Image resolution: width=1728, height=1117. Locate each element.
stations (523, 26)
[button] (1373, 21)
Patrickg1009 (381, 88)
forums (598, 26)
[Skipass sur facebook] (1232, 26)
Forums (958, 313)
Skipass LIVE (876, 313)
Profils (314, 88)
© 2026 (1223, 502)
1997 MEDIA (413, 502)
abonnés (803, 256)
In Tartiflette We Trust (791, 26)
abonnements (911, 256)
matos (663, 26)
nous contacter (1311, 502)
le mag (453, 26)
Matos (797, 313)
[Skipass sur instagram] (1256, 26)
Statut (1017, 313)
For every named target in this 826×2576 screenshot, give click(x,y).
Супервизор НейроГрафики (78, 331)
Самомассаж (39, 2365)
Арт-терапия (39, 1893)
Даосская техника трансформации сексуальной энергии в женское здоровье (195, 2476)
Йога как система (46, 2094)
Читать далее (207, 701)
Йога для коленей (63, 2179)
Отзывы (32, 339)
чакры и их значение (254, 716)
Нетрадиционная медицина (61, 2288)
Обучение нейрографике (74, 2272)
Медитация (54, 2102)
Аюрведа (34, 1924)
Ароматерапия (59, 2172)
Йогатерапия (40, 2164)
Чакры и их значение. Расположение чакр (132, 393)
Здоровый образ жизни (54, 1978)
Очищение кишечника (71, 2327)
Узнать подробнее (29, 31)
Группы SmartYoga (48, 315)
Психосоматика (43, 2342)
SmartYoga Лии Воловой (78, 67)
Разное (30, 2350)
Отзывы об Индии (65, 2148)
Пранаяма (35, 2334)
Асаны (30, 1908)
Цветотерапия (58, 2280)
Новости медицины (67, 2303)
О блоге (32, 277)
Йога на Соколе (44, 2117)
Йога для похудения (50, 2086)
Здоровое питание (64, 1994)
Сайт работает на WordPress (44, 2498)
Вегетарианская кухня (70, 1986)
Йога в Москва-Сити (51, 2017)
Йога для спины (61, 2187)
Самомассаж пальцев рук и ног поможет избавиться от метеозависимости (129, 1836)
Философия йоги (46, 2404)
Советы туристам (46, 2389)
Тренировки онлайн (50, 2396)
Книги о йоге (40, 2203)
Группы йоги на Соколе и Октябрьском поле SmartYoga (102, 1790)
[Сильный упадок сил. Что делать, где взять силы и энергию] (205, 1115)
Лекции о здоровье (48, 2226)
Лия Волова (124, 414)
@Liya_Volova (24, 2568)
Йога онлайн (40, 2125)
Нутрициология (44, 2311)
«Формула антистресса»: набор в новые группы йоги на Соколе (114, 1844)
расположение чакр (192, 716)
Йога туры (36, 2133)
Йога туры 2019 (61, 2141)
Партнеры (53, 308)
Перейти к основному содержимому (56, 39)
--
Problem description => Write out the material again, matching every line.

Written solution =>
Image resolution: width=1728, height=1117. Locate each element.
stations (523, 26)
[button] (1373, 21)
Patrickg1009 (381, 88)
forums (598, 26)
[Skipass sur facebook] (1232, 26)
Forums (958, 313)
Skipass LIVE (876, 313)
Profils (314, 88)
© 2026 (1223, 502)
1997 MEDIA (413, 502)
abonnés (803, 256)
In Tartiflette We Trust (791, 26)
abonnements (911, 256)
matos (663, 26)
nous contacter (1311, 502)
le mag (453, 26)
Matos (797, 313)
[Skipass sur instagram] (1256, 26)
Statut (1017, 313)
For every named target in this 826×2576 screenshot, give click(x,y).
Супервизор НейроГрафики (78, 331)
Самомассаж (39, 2365)
Арт-терапия (39, 1893)
Даосская техника трансформации сексуальной энергии в женское здоровье (195, 2476)
Йога как система (46, 2094)
Читать далее (207, 701)
Йога для коленей (63, 2179)
Отзывы (32, 339)
чакры и их значение (254, 716)
Нетрадиционная медицина (61, 2288)
Обучение нейрографике (74, 2272)
Медитация (54, 2102)
Аюрведа (34, 1924)
Ароматерапия (59, 2172)
Йогатерапия (40, 2164)
Чакры и их значение. Расположение чакр (132, 393)
Здоровый образ жизни (54, 1978)
Очищение кишечника (71, 2327)
Узнать подробнее (29, 31)
Группы SmartYoga (48, 315)
Психосоматика (43, 2342)
SmartYoga Лии Воловой (78, 67)
Разное (30, 2350)
Отзывы об Индии (65, 2148)
Пранаяма (35, 2334)
Асаны (30, 1908)
Цветотерапия (58, 2280)
Новости медицины (67, 2303)
О блоге (32, 277)
Йога на Соколе (44, 2117)
Йога для похудения (50, 2086)
Здоровое питание (64, 1994)
Сайт работает на WordPress (44, 2498)
Вегетарианская кухня (70, 1986)
Йога в Москва-Сити (51, 2017)
Йога для спины (61, 2187)
Самомассаж пальцев рук и ног поможет избавиться от метеозависимости (129, 1836)
Философия йоги (46, 2404)
Советы туристам (46, 2389)
Тренировки онлайн (50, 2396)
Книги о йоге (40, 2203)
Группы йоги на Соколе и Октябрьском поле SmartYoga (102, 1790)
[Сильный упадок сил. Что делать, где взять силы и энергию] (205, 1115)
Лекции о здоровье (48, 2226)
Лия Волова (124, 414)
@Liya_Volova (24, 2568)
Йога онлайн (40, 2125)
Нутрициология (44, 2311)
«Формула антистресса»: набор в новые группы йоги на Соколе (114, 1844)
расположение чакр (192, 716)
Йога туры (36, 2133)
Йога туры 2019 (61, 2141)
Партнеры (53, 308)
Перейти к основному содержимому (56, 39)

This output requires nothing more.